This movie is a gentle foray into screen legend Richard Burton’s Welsh childhood. At times it’s a little slow-burn but situates us in a world that’s hued with gloomy interiors and golden lamplight. Nicely acted and neatly packaged, MR BURTON is more than just a biopic, the title not only refers to the iconic Welsh actor, whose voice would crack the world in half, but also the teacher and theatre director Philip Henry Burton (PH), who gave the star his name.
This classy film transports us to Port Talbot, 1942, where a young Richard Jenkins, masterfully captured by Harry Lawtey, joins his first theatre group.
Philip (the excellent Toby Jones) spots something in this kid and teaches him how to perform, how to project and protect his voice and how to understand Shakespeare.

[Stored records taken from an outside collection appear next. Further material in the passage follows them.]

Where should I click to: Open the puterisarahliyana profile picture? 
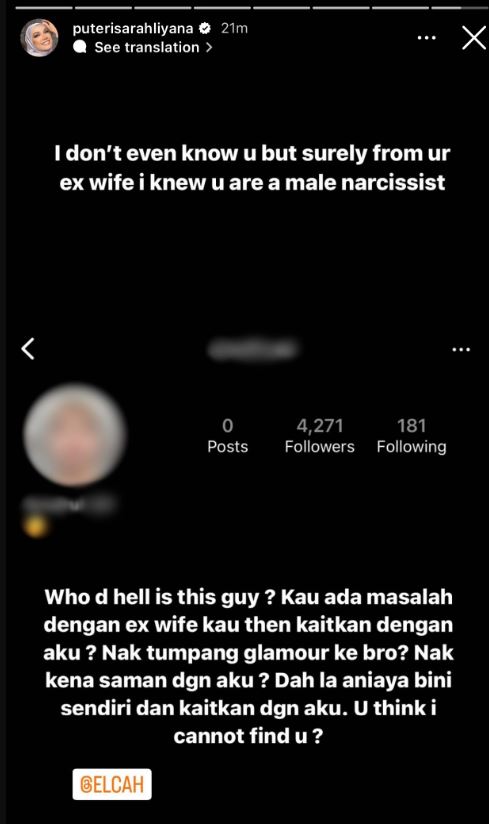pos(39,38)
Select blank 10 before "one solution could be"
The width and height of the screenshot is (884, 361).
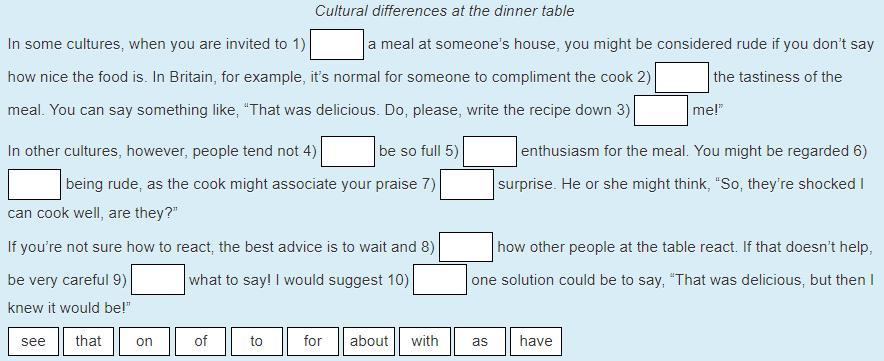440,280
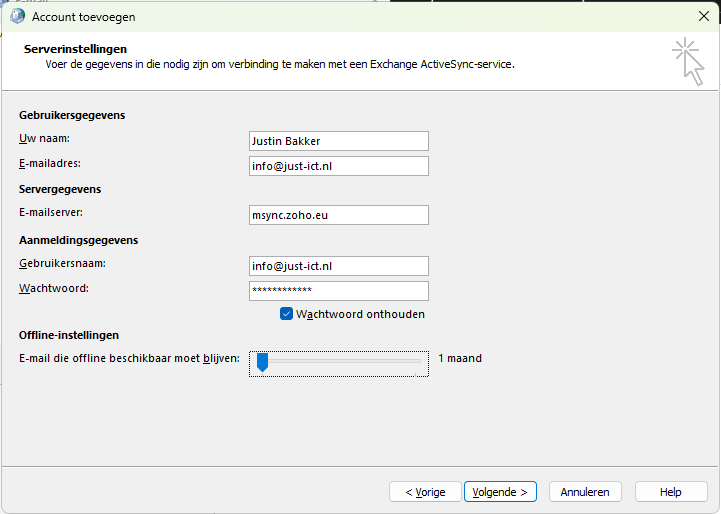Click into the Wachtwoord password field
721x514 pixels.
pos(338,291)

In time, Richard, whose drunken father cares naught for him, moves in with Philip and his compassionate landlady, Ma Smith (Leslie Manville).

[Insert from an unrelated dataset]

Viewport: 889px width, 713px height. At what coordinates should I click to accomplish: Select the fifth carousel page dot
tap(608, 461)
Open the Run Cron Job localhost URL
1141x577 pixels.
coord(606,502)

The narrative is fascinating, exploring how talent requires nurturing but also touches on issues of fame, personal demons and importantly, that no one makes it on their own. Director Marc Evens softens the story’s edges with period designs and emotional narrative highs. But its Toby Jones’ central performance that carries the powerful emotional kick. Jones combines humour, passion and empathy to make Philip a beautifully rounded character.

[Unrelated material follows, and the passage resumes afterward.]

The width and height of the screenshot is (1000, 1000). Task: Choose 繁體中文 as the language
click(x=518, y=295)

Because Lawtey’s character was destined to be a coal miner like his drunken single dad, Richard’s story is compelling, especially as he discovers acting and changes his life’s trajectory against the odds. The path to his breakthrough performance eight years later plays out against obstacles, fallouts and lots of excessive drinking.
The chemistry between Philip and Richard is heart-warming, as is his warm and sparky friendship with the wonderful Ma. The film feels a little long as it moves through the various chapters of Richard’s rise, but issues constantly come up that have a strong gravity especially, relating to mentorship, adoption, fatherhood and mutual inspiration. The script touches on attitudes from the period that makes us ponder deeper reminding us how even the most towering artist can come from the earthiest background.
Not many are aware of the reason Burton changed his name. The name change was suggested by an RAF friend of PH’s who was in charge of a scholarship scheme for young airmen that sent them to study at Oxford for six months. The move was partly to allay suspicions of what would have been judged as an illicit relationship between PH and Richard, who began living in the same boarding house, and to underline PH’s status as Richard’s legal guardian. It also helped disguise the young actor’s mining-town background which also threatened his progress.
By the time we zoom onto Richard’s big moment, playing Prince Hal at the Shakespeare Memorial Theatre in Stratford, his alcohol consumption and smoking has grown out of control, as has his arrogance. What the scriptwriters intimate is that it’s a veiled replay of his relationship with his old companion PH whom he viciously attacks and calls a nobody when PH visits him in Stratford. Jones is on top form, projecting a melancholy that seeps in to his eyes.
Sadly for Richard Burton, his addictive behaviour would become the norm and prove impossible to throw off.
MR BURTON is screening in cinemas now.